- TO BE DONE
Please retype the lines below exactly as they appear.

— start LISTED ENTRIES —

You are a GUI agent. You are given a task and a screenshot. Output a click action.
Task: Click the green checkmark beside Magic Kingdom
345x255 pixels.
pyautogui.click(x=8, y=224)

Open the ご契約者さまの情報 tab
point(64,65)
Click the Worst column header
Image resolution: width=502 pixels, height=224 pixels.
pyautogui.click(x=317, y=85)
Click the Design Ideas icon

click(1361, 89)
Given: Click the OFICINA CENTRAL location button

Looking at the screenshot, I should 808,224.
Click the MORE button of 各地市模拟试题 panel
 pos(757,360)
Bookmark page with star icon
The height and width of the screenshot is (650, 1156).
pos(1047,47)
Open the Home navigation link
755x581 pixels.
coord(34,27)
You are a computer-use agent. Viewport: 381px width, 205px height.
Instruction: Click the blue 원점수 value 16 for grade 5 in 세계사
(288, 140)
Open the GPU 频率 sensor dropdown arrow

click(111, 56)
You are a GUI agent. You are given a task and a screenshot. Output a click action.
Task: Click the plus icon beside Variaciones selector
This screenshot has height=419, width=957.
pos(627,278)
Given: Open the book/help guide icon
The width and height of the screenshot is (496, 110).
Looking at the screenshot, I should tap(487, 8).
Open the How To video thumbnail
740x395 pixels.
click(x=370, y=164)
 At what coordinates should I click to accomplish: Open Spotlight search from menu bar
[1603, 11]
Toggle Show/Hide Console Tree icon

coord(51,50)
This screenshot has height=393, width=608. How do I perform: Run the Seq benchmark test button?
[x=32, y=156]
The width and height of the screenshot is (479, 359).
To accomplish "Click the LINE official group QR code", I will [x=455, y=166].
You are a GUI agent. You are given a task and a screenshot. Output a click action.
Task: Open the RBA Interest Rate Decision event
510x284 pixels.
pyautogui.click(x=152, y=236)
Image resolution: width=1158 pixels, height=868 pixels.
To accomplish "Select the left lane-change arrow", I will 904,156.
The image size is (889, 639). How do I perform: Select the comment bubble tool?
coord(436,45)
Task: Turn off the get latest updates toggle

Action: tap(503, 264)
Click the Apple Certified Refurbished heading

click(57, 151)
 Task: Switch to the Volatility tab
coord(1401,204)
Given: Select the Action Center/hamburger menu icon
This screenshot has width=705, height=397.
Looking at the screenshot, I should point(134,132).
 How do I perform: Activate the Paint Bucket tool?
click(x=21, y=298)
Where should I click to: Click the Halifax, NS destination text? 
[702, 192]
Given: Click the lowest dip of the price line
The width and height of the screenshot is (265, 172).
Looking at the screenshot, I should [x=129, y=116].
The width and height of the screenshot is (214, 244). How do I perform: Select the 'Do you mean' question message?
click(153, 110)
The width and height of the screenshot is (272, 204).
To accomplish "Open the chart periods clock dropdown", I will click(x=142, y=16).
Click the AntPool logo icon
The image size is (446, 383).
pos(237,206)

— end LISTED ENTRIES —

- EXPECTED ANSWER
You are a GUI agent. You are given a task and a screenshot. Output a click action.
Task: Click the green checkmark beside Magic Kingdom
345x255 pixels.
pyautogui.click(x=8, y=224)

Open the ご契約者さまの情報 tab
point(64,65)
Click the Worst column header
Image resolution: width=502 pixels, height=224 pixels.
pyautogui.click(x=317, y=85)
Click the Design Ideas icon

click(1361, 89)
Given: Click the OFICINA CENTRAL location button

Looking at the screenshot, I should 808,224.
Click the MORE button of 各地市模拟试题 panel
 pos(757,360)
Bookmark page with star icon
The height and width of the screenshot is (650, 1156).
pos(1047,47)
Open the Home navigation link
755x581 pixels.
coord(34,27)
You are a computer-use agent. Viewport: 381px width, 205px height.
Instruction: Click the blue 원점수 value 16 for grade 5 in 세계사
(288, 140)
Open the GPU 频率 sensor dropdown arrow

click(111, 56)
You are a GUI agent. You are given a task and a screenshot. Output a click action.
Task: Click the plus icon beside Variaciones selector
This screenshot has height=419, width=957.
pos(627,278)
Given: Open the book/help guide icon
The width and height of the screenshot is (496, 110).
Looking at the screenshot, I should tap(487, 8).
Open the How To video thumbnail
740x395 pixels.
click(x=370, y=164)
 At what coordinates should I click to accomplish: Open Spotlight search from menu bar
[1603, 11]
Toggle Show/Hide Console Tree icon

coord(51,50)
This screenshot has height=393, width=608. How do I perform: Run the Seq benchmark test button?
[x=32, y=156]
The width and height of the screenshot is (479, 359).
To accomplish "Click the LINE official group QR code", I will [x=455, y=166].
You are a GUI agent. You are given a task and a screenshot. Output a click action.
Task: Open the RBA Interest Rate Decision event
510x284 pixels.
pyautogui.click(x=152, y=236)
Image resolution: width=1158 pixels, height=868 pixels.
To accomplish "Select the left lane-change arrow", I will 904,156.
The image size is (889, 639). How do I perform: Select the comment bubble tool?
coord(436,45)
Task: Turn off the get latest updates toggle

Action: tap(503, 264)
Click the Apple Certified Refurbished heading

click(57, 151)
 Task: Switch to the Volatility tab
coord(1401,204)
Given: Select the Action Center/hamburger menu icon
This screenshot has width=705, height=397.
Looking at the screenshot, I should point(134,132).
 How do I perform: Activate the Paint Bucket tool?
click(x=21, y=298)
Where should I click to: Click the Halifax, NS destination text? 
[702, 192]
Given: Click the lowest dip of the price line
The width and height of the screenshot is (265, 172).
Looking at the screenshot, I should [x=129, y=116].
The width and height of the screenshot is (214, 244). How do I perform: Select the 'Do you mean' question message?
click(153, 110)
The width and height of the screenshot is (272, 204).
To accomplish "Open the chart periods clock dropdown", I will click(x=142, y=16).
Click the AntPool logo icon
The image size is (446, 383).
pos(237,206)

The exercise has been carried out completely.